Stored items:
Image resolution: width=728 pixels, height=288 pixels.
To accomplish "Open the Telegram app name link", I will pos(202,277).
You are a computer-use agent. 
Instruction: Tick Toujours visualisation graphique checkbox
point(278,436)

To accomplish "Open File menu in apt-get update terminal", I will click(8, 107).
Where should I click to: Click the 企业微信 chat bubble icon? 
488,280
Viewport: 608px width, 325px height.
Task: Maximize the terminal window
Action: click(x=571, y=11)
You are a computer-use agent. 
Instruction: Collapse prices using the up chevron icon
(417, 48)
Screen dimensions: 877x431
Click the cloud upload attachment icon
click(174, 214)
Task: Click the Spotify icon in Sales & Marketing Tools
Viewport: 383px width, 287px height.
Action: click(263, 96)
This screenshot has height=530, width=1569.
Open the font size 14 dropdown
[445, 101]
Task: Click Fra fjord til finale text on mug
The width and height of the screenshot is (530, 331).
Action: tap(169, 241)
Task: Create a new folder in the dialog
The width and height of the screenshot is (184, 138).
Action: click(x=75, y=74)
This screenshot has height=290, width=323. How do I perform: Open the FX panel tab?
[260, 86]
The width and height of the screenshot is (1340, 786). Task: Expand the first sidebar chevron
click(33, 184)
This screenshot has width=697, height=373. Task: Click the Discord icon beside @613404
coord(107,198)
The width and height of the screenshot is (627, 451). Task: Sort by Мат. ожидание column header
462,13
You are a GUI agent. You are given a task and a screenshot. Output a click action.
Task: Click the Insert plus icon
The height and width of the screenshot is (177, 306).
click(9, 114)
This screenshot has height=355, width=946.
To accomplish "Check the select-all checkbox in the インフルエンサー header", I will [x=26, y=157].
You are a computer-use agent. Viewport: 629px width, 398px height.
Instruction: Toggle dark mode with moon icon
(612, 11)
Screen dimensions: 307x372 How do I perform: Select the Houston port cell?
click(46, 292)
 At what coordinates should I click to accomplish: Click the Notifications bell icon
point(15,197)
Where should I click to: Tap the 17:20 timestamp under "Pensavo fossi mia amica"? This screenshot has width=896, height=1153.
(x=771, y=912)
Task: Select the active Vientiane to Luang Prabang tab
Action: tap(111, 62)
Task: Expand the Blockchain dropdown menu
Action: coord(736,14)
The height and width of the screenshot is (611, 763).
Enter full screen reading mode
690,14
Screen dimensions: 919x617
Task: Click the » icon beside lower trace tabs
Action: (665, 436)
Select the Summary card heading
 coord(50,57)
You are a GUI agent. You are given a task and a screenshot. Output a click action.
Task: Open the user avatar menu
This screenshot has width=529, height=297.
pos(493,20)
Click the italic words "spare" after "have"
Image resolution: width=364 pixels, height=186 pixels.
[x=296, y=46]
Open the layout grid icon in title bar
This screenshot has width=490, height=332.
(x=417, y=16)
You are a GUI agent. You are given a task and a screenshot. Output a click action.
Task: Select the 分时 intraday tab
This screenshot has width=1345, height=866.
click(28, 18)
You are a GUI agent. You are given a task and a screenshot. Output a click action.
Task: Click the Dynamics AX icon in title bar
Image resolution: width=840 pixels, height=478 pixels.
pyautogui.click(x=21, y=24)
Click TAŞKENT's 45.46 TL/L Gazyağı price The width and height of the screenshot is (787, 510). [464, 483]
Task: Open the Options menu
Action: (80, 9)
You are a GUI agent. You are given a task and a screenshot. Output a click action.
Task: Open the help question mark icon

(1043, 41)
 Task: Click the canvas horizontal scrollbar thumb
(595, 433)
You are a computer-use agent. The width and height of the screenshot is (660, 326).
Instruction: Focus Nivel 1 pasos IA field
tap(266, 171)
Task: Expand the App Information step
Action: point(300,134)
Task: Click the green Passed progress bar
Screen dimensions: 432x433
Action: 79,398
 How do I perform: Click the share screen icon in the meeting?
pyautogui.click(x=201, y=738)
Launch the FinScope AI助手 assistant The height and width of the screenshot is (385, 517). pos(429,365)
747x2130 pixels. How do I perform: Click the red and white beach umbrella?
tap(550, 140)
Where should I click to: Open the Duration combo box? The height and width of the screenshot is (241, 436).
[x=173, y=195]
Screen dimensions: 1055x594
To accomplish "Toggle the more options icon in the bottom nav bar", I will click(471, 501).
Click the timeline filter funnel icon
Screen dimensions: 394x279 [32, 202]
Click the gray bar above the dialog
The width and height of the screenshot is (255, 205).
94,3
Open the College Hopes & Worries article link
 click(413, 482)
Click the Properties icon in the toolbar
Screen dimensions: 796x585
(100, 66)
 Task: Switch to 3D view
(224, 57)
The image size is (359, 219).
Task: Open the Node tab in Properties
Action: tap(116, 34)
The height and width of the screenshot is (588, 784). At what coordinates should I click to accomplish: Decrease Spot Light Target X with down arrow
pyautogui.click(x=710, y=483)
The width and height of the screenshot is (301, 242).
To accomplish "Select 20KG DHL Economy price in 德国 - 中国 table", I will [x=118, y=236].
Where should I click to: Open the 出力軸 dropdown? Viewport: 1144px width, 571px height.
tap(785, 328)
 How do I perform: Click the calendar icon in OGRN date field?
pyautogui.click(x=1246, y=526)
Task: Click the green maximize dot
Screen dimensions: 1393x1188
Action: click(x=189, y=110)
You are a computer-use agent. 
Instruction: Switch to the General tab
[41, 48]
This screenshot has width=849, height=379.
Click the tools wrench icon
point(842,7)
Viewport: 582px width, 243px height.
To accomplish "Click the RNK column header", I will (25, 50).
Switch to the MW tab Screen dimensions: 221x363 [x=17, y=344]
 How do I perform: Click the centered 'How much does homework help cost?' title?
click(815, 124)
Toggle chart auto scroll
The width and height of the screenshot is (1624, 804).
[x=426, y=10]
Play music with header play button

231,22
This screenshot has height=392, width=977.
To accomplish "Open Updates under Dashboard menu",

» TASK TO CARRY OUT
Set down exactly what runs from the line containing "This screenshot has width=849, height=379." through the last line above, both lines included.

» FINISHED TASK
This screenshot has width=849, height=379.
Click the tools wrench icon
point(842,7)
Viewport: 582px width, 243px height.
To accomplish "Click the RNK column header", I will (25, 50).
Switch to the MW tab Screen dimensions: 221x363 [x=17, y=344]
 How do I perform: Click the centered 'How much does homework help cost?' title?
click(815, 124)
Toggle chart auto scroll
The width and height of the screenshot is (1624, 804).
[x=426, y=10]
Play music with header play button

231,22
This screenshot has height=392, width=977.
To accomplish "Open Updates under Dashboard menu",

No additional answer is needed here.